When you were an employee, feedback was probably important to you, but now who tells you how you're doing? Unfortunately, that's just one more thing you have to do yourself. Lia Huber, owner of Out of the Box Concepts, a San Francisco marketing firm, offers these suggestions:
*Write specific tasks necessary to accomplish your goals on a calendar. This lets you manage your daily work while giving you an overview of the big picture.
*Track your time. Huber uses an accounting program (QuickBooks Pro by Quicken) that makes it easy for her to record and categorize her time into billable and nonbillable work. "Time is your most valuable asset," she says. "I always have the timer on so I can analyze where I'm spending my time and check profitability."
*Ask your spouse or a family member to hold you accountable for your goals.
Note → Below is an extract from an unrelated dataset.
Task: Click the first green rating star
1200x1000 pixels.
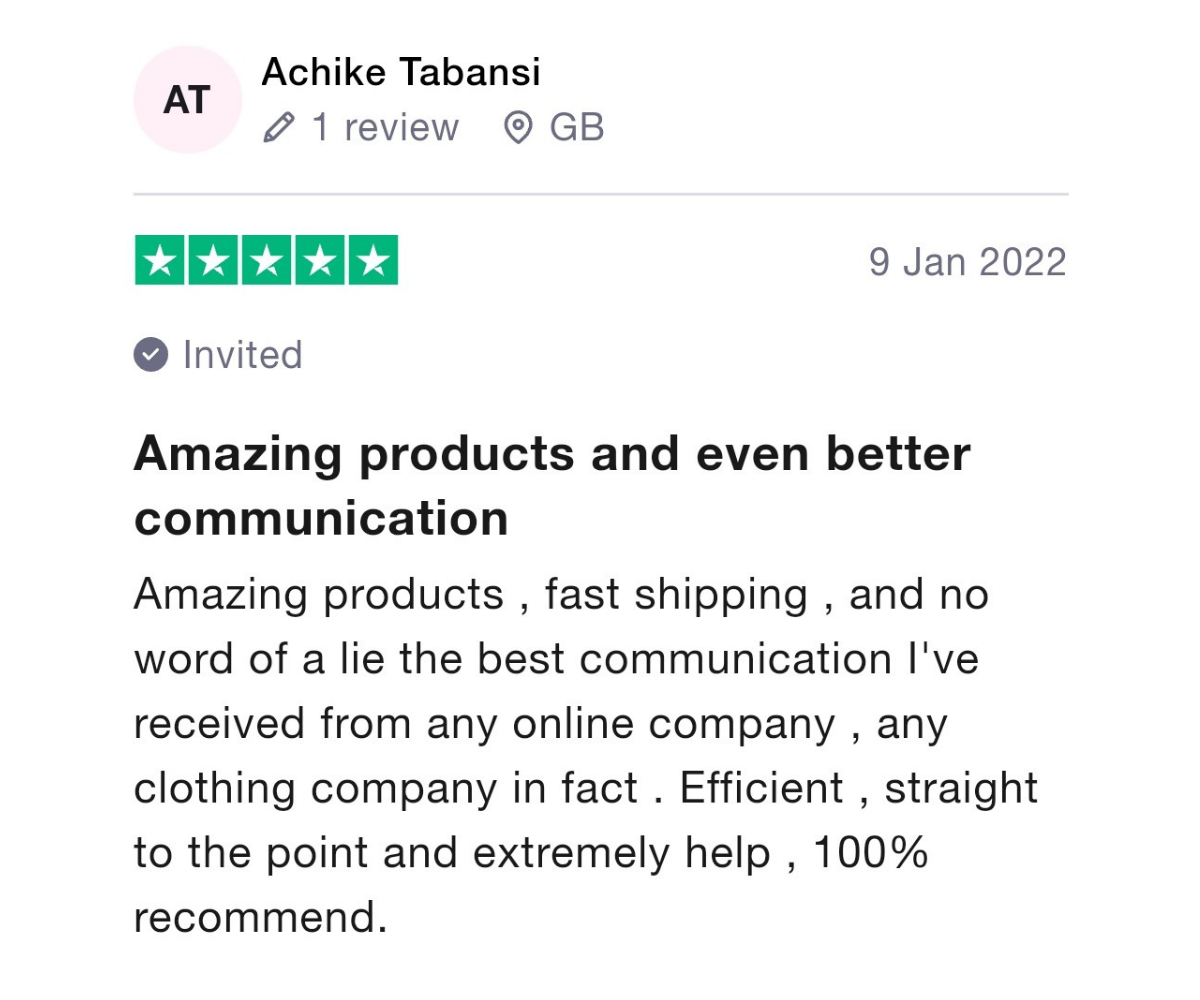Action: tap(159, 261)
Sit down with this person on a weekly or monthly basis, and share your goals and what you plan to do to reach them, as well as what you've done and how it worked. By doing this, Huber says, you can't just shrug off something you didn't do--you have to explain it to someone.
*Acknowledge your achievements. "Nobody is going to send you a memo saying `Great job!' " Huber says. "But when you've done a great job, take the time to recognize it and reward yourself. Go out to dinner, take a day off, buy a book--somehow give yourself the recognition you deserve."